Oh well! Nothing could be done about it but to press on.
The big event of the day was a revisit to the site of what is hard to describe to an ordinary person. Like me ... 😉
Specifically, how does one describe the wealth and power of a man like William Randolph Hearst? Walk around this famous location for awhile and listen to the stories of the guides and you still can only make a dent in trying to get your mind around it.
Here is my attempt ...
Brief Hearst Family Background
The story of William Randolph Hearst begins with his father, George. He was a geologist and prominently involved in many major mining ventures in the mid 1800s.
For example, George played a key role in the development of a mining property which subsequently became the Comstock Lode, south of Reno, Nevada - one of the richest silver deposits of that era. He was also involved in development of the massive "glory hole" up in Butte, Montana which later became Anaconda Mining and in the famed Homestake gold mine in the Black Hills of South Dakota. He built all of this into one of the largest private mining companies in the United States.

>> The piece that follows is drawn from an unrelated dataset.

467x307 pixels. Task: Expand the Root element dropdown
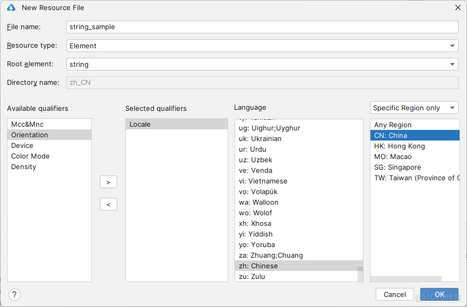point(452,64)
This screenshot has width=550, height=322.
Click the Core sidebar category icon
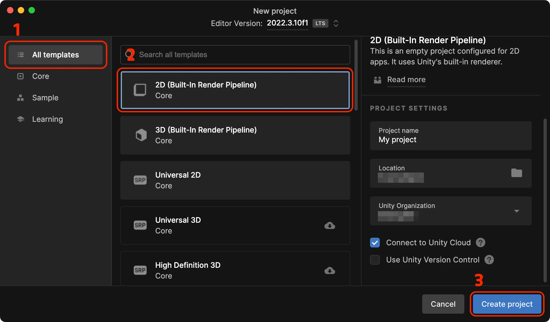click(x=21, y=76)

- Note: As many of my regular readers know, my career began in the mining industry, so this start to the Hearst story was of particular interest to me. The aforementioned Anaconda Mining was one of my customers, when I was transferred from where my career began - in Tucson - to the Pacific Northwest.
So, little "Willie" was born then into wealth - tremendous wealth. And he was the only child of George and his wife, Phoebe.
As the story goes, George acquired majority interest in the San Francisco Examiner by accepting it as payment for a gambling debt owed to him.
William later took full responsibility for this paper and, from that starting point, began to build a publishing empire that subsequently became the source of his wealth and power.
As a favorite activity, the Hearst family loved to sail from San Francisco down the coast of California, to a major land investment George had made. They would ride horses up to the top of a ridge and, looking out over their vast land holdings, have a picnic.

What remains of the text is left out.